Cancer Therapies
Dendritic Cell Therapy
Dendritic cell therapy represents a new and promising immunotherapeutic approach for the treatment of advanced cancer as well as for prevention of cancer. Clinical trials are establishing that the patients’ responses are very encouraging despite being in advanced stages of cancer. Dendritic cell-based immunotherapy is safe and can induce anti-tumour immunity.
For past few decades, cancer researchers have been interested in immunologic treatments against cancer but only little progress was made. From 1990-2000, the first commercially successful category of immune agents to treat cancers emerged: these drugs consisted of individual antibodies, such as Avastin, Herceptin, and Erbitux. These are considered passive immune therapies, while Dendritic cell and T cell therapies are active immune therapies. Dendritic cells were used in clinical trials as cellular mediators for therapeutic vaccination of patients with cancer. More recent advances have led to the successful implementation of dendritic cell therapy in stage IV cancer patients who have tried and failed all other therapies. Dendritic cell therapy, or the so-called Dendritic Cell vaccine is an emerging and potent form of immune therapy used to treat cancer.
Dendritic Cell therapy is an immune therapy which uses the body’s own immune system to fight cancer. The dendritic cell is an immune cell present in the human body that is able to process foreign antigens attacking the T cells that play a central role in the immune system. Although dendritic cells are potent cells, they are not usually present in adequate quantity to allow for a potent immune response.
In one approach, dendritic cell therapy thus involves the harvesting of blood cells (monocytes) from a patient and processing them in the laboratory to produce dendritic cells which are then reinfused to a patient in order to allow massive dendritic cell participation in optimally activating the immune system.
Emerging research indicated yet another approach – dendritic cell-based vaccination. Data showed an improvement in survival. In 2010, the United States Food and Drug Agency (US FDA) approved the first cancer treatment vaccine, which is a type of vaccine that is usually made from a patient’s own tumor cells or from substances taken from tumor cells. A cancer vaccine may help the immune system kill cancer cells.
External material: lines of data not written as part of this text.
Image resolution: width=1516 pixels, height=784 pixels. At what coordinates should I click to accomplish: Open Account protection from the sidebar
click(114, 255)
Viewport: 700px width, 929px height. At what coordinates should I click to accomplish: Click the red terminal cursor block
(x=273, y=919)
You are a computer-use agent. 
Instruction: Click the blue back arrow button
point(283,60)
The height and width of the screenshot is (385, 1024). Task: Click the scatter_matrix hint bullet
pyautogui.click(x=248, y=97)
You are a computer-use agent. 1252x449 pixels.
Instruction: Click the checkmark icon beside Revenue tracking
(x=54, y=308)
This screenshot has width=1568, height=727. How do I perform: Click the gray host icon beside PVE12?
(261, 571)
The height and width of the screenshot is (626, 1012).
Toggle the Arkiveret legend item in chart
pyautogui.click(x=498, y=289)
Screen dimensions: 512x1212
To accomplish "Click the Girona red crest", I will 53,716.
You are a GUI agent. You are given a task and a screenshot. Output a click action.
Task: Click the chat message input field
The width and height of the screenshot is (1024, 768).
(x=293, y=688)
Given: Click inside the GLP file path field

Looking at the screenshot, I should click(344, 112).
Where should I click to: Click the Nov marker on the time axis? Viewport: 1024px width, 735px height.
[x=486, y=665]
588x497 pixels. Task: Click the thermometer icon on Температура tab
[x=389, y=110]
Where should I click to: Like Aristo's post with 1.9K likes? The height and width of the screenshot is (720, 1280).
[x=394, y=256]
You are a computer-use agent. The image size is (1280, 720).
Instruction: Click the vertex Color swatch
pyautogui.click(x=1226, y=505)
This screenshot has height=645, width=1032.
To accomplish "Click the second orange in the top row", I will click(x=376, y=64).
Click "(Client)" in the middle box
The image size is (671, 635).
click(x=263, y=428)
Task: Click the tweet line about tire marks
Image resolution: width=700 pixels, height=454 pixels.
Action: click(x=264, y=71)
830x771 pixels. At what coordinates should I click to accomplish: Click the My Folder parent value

All cancer preventive vaccines approved by the FDA to date have been made using antigens from microbes that cause or contribute to the development of cancer, but cannot cause the disease itself. Synthetic vaccines are also in development. Likewise, vaccines are also being developed using weakened or killed cancer cells that carry a specific cancer-associated antigen(s) or immune cells that are modified to present such an antigen(s) on their surface. These cells can come from a patient himself or herself (autologous) or from another patient (allogenic). Other vaccines use viruses, yeast, or bacteria as vehicles (or vectors) to deliver one or more antigens into and are modified so that they cannot cause disease. Genetic DNA/RNA to manufacture the tumor-associated antigens so that the cells will make enough of the tumor-associated antigens to stimulate a strong immune response is also being developed.